Would you pay good money to watch your favourite sports team play if you knew that the referee was biased or had been bribed? Would you even bother to watch highlights of the game for free? Of course not.
The independence of the arbiter is as fundamental to a competitive match as it is to the legal system. As Chief Justice Roberts said in the US context, ‘my job is to call balls and strikes and not to pitch or bat’.
The High Court of Justice, one of the most senior in England and Wales, ruled yesterday that Parliament must get a vote on the decision to leave the European Union. This has clearly thrown a spanner in the works of the Government’s Brexit strategy, and there’s been nothing short of a frenzy in the right wing press to call out the judges in this case, some of the most respected in the land, as charlatans.
What’s vital to remember here is that this judgement is strictly constitutional, not an act of political manoeuvring.

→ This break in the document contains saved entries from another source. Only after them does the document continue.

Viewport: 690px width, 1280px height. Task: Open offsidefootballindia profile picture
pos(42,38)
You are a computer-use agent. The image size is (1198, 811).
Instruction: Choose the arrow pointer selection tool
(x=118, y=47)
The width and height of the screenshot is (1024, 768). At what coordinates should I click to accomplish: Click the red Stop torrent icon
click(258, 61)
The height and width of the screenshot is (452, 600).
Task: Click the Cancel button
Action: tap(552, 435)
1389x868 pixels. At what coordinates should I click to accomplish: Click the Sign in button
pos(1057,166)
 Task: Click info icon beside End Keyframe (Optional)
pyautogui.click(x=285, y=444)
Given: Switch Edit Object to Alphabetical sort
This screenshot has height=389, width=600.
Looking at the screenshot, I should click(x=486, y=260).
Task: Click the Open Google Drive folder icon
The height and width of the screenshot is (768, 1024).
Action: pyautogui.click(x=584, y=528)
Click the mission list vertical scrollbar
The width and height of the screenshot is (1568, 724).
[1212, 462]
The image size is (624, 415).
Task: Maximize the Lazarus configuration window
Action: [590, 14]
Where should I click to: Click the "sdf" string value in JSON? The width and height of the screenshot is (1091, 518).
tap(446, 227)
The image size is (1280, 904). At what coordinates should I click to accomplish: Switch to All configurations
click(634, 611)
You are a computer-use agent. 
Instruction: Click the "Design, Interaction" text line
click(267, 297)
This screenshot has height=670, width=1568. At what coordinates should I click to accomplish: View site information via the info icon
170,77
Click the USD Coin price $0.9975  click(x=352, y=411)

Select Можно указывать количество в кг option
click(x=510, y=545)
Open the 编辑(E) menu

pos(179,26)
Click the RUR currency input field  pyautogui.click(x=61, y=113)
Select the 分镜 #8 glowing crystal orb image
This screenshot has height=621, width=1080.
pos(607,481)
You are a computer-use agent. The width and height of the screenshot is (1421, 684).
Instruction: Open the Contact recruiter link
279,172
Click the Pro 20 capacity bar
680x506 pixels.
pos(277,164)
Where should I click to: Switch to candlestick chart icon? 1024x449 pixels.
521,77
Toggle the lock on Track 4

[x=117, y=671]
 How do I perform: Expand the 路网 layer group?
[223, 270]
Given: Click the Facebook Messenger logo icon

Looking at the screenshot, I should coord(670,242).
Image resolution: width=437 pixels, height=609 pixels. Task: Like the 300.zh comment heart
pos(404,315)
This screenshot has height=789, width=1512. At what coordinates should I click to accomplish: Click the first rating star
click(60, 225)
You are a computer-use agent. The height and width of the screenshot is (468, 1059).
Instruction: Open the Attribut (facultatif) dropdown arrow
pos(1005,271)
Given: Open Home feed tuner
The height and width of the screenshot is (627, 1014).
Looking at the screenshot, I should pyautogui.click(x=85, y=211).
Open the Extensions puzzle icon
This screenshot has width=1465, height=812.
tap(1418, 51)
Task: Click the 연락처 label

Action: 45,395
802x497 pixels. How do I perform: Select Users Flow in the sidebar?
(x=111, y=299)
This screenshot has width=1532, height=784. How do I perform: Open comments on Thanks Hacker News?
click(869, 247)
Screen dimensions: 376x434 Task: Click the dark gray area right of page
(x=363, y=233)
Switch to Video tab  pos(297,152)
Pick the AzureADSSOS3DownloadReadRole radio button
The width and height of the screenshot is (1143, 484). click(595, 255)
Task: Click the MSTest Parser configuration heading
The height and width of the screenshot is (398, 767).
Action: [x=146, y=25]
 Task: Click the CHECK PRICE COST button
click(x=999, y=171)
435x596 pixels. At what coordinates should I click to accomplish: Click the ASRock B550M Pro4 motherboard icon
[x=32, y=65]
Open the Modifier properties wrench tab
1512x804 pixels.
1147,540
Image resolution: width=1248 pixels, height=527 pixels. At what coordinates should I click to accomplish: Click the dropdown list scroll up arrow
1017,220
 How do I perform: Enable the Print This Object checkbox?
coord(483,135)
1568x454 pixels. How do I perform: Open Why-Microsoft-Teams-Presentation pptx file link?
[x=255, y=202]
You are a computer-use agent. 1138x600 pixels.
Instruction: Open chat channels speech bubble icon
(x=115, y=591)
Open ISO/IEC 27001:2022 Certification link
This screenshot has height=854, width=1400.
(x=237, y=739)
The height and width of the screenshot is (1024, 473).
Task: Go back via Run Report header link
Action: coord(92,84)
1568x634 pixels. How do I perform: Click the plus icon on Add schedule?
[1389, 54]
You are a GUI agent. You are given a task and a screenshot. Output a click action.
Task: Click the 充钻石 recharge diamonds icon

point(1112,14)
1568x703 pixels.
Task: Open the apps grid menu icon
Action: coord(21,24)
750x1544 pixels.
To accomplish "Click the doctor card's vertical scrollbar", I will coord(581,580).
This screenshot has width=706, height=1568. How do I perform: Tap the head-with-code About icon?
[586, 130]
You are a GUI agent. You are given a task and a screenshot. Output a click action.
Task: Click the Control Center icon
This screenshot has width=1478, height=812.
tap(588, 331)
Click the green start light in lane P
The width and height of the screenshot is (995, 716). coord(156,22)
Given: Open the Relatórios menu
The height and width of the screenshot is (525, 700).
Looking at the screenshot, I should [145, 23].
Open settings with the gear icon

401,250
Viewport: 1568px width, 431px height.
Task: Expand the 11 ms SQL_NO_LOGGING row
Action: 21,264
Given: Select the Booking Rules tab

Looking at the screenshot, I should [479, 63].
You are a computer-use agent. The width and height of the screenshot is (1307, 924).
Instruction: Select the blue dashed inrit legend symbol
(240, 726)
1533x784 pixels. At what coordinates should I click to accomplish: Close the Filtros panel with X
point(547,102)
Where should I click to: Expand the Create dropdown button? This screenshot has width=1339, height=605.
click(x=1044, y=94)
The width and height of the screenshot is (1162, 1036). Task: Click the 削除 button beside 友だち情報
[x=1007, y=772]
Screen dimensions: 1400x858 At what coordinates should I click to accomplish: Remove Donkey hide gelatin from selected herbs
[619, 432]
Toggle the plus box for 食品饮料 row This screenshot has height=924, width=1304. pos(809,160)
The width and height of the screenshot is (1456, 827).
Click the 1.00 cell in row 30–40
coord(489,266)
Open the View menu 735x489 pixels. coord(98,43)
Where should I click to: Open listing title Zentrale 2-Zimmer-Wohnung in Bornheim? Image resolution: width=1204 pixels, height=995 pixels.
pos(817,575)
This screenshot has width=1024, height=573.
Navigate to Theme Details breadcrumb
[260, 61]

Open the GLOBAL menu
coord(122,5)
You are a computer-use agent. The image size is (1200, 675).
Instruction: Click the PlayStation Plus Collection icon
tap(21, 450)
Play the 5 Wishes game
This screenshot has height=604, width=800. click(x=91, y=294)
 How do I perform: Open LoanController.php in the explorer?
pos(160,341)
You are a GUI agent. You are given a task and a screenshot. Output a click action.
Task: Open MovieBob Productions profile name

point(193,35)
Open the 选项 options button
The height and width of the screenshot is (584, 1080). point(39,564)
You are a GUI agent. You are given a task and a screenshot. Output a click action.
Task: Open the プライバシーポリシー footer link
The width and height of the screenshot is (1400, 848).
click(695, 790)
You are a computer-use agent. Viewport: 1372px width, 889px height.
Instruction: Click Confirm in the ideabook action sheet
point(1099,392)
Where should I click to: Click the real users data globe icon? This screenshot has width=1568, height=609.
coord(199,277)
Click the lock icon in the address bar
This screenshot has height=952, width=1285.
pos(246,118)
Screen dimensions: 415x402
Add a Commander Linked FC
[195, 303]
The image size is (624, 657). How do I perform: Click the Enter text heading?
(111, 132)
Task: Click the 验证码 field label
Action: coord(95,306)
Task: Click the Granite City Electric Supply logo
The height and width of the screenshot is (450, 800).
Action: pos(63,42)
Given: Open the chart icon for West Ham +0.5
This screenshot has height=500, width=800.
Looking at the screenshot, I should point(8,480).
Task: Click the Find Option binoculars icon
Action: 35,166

The court had no agenda of its own. It expressed no opinion on whether Article 50 TEU should be triggered, it only dealt with process.
The government argued that the decision should be made by the Prime Minister using prerogative powers, i.e. the what’s left of the monarch’s authority that is now exercised by ministers. The court decided that Parliament needs to trigger Article 50 before the UK can negotiate its exit from the EU. It’s as simple as that.
If the judges had been biased they might have deserved the Daily Mail’s vilification as ‘enemies of the people’. If you bring a case before a court, you need to know that the judge has no financial or ideological interest in the outcome of the case. In this instance, there’s been no suggestion that this wasn’t the case, despite one of the judges being an “openly gay fencer” (shock horror).
The political views of the judges were also not on display in the judgment: The decision was clear, concise, and constitutionally correct, despite what some editors might want you to think.
Simply put, this is what happened:
Government ministers can draw on two kinds of authority: an Act of Parliament and a prerogative power. On the one hand, it is an established feature of the UK constitution since 1610 that where an Act of Parliament competes with a prerogative power, the judges will give effect to the Act of Parliament. On the other hand, it is equally established that the prerogative powers of the Crown cover international relations and the conclusion of treaties.
If the consequences of Brexit existed only in the context of international relations, the government would have won the case – court clearly acknowledged that. Fatefully, however, the government admitted that there were certain rights currently enjoyed by UK nationals that would irretrievably be lost upon withdrawal from the EU. Those rights include the right to vote in European Parliament elections, and the right to be selected and elected to that parliament.
In other words, Brexit will lead to the loss of political rights enjoyed by every adult national in the UK. Once the government conceded the loss of individual rights on that scale, the court could only conclude that an Act of Parliament is required to authorise that loss.
The court was unanimous on that matter. And it did not base its decision on personal preferences or prejudices, but on the settled case law of UK courts since 1610.
It is therefore entirely foreseeable that the UK Supreme Court will reach the same decision upon appeal. The claimants did not win the case; the government lost it on its own account of the law. The judges did not throw the government some rope on which to hang; the government’s lawyers brought it themselves.
The attack on the judges by the media is shameful. Commentators should hold their fire for cases of actual bias, which are mercifully rare in the United Kingdom. Judicial bias in an ordinary low-level case would be a stain on the entire legal system. Judicial bias in one of the most high-profile cases in the modern history of law is simply hard to fathom. The charge also does not stand up to scrutiny. See for yourself. Read the case! It is only 30 pages long.
The right-wing media want to ‘take back control’ by empowering the Westminster Parliament and domestic judges. Now they are resorting to attacking both. This is the equivalent of a pitch-invasion. We need to remind ourselves of the rules of the game and what it means to play fair. The judges have done that. The ball will soon be in Parliament’s court.
Dr Jo Murkens is an Associtate Professor at the Department of Law, London School of Economics and Political Science. He studied English and European Law in London, Copenhagen, and Florence.